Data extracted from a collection

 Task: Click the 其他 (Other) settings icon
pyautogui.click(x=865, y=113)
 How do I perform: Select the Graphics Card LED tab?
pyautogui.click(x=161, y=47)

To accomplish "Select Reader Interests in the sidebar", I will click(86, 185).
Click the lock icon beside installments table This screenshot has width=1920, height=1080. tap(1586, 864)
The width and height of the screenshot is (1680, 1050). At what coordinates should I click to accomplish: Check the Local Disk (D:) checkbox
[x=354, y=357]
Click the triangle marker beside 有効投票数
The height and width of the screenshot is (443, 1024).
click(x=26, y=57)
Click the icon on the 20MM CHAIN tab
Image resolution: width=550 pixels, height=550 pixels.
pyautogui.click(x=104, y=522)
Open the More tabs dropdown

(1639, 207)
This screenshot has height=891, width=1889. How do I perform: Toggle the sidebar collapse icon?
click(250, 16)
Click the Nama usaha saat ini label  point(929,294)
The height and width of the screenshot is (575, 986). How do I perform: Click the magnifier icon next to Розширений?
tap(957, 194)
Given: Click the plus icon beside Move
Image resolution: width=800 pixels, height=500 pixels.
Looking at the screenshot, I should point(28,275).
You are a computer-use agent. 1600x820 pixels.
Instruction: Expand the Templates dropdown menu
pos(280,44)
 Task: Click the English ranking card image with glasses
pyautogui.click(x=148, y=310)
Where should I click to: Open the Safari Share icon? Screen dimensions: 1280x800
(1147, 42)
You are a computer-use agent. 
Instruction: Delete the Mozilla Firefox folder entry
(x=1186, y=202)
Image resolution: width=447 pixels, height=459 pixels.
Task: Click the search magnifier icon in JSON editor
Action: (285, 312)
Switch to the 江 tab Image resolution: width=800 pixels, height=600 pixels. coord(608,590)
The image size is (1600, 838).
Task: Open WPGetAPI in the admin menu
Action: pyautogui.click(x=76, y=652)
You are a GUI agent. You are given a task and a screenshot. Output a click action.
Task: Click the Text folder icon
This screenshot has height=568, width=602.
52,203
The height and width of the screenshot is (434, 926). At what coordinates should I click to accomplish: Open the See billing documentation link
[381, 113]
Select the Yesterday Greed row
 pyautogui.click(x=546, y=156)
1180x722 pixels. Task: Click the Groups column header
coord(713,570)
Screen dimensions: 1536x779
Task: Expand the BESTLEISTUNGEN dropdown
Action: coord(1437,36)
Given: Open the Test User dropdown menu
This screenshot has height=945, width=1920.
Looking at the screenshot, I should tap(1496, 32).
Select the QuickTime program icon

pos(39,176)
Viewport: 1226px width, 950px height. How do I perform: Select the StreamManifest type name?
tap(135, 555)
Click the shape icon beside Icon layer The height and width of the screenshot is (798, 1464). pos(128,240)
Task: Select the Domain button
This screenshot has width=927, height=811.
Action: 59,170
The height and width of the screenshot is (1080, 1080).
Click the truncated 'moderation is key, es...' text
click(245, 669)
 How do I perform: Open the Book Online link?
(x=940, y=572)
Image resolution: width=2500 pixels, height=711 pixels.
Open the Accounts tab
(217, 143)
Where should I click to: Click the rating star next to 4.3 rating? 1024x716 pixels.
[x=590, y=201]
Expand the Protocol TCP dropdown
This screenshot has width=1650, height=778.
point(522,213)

Assignment:
Reproduce every record word for word.

Worked solution:
 Task: Click the 其他 (Other) settings icon
pyautogui.click(x=865, y=113)
 How do I perform: Select the Graphics Card LED tab?
pyautogui.click(x=161, y=47)

To accomplish "Select Reader Interests in the sidebar", I will click(86, 185).
Click the lock icon beside installments table This screenshot has width=1920, height=1080. tap(1586, 864)
The width and height of the screenshot is (1680, 1050). At what coordinates should I click to accomplish: Check the Local Disk (D:) checkbox
[x=354, y=357]
Click the triangle marker beside 有効投票数
The height and width of the screenshot is (443, 1024).
click(x=26, y=57)
Click the icon on the 20MM CHAIN tab
Image resolution: width=550 pixels, height=550 pixels.
pyautogui.click(x=104, y=522)
Open the More tabs dropdown

(1639, 207)
This screenshot has height=891, width=1889. How do I perform: Toggle the sidebar collapse icon?
click(250, 16)
Click the Nama usaha saat ini label  point(929,294)
The height and width of the screenshot is (575, 986). How do I perform: Click the magnifier icon next to Розширений?
tap(957, 194)
Given: Click the plus icon beside Move
Image resolution: width=800 pixels, height=500 pixels.
Looking at the screenshot, I should point(28,275).
You are a computer-use agent. 1600x820 pixels.
Instruction: Expand the Templates dropdown menu
pos(280,44)
 Task: Click the English ranking card image with glasses
pyautogui.click(x=148, y=310)
Where should I click to: Open the Safari Share icon? Screen dimensions: 1280x800
(1147, 42)
You are a computer-use agent. 
Instruction: Delete the Mozilla Firefox folder entry
(x=1186, y=202)
Image resolution: width=447 pixels, height=459 pixels.
Task: Click the search magnifier icon in JSON editor
Action: (285, 312)
Switch to the 江 tab Image resolution: width=800 pixels, height=600 pixels. coord(608,590)
The image size is (1600, 838).
Task: Open WPGetAPI in the admin menu
Action: pyautogui.click(x=76, y=652)
You are a GUI agent. You are given a task and a screenshot. Output a click action.
Task: Click the Text folder icon
This screenshot has height=568, width=602.
52,203
The height and width of the screenshot is (434, 926). At what coordinates should I click to accomplish: Open the See billing documentation link
[381, 113]
Select the Yesterday Greed row
 pyautogui.click(x=546, y=156)
1180x722 pixels. Task: Click the Groups column header
coord(713,570)
Screen dimensions: 1536x779
Task: Expand the BESTLEISTUNGEN dropdown
Action: coord(1437,36)
Given: Open the Test User dropdown menu
This screenshot has height=945, width=1920.
Looking at the screenshot, I should tap(1496, 32).
Select the QuickTime program icon

pos(39,176)
Viewport: 1226px width, 950px height. How do I perform: Select the StreamManifest type name?
tap(135, 555)
Click the shape icon beside Icon layer The height and width of the screenshot is (798, 1464). pos(128,240)
Task: Select the Domain button
This screenshot has width=927, height=811.
Action: 59,170
The height and width of the screenshot is (1080, 1080).
Click the truncated 'moderation is key, es...' text
click(245, 669)
 How do I perform: Open the Book Online link?
(x=940, y=572)
Image resolution: width=2500 pixels, height=711 pixels.
Open the Accounts tab
(217, 143)
Where should I click to: Click the rating star next to 4.3 rating? 1024x716 pixels.
[x=590, y=201]
Expand the Protocol TCP dropdown
This screenshot has width=1650, height=778.
point(522,213)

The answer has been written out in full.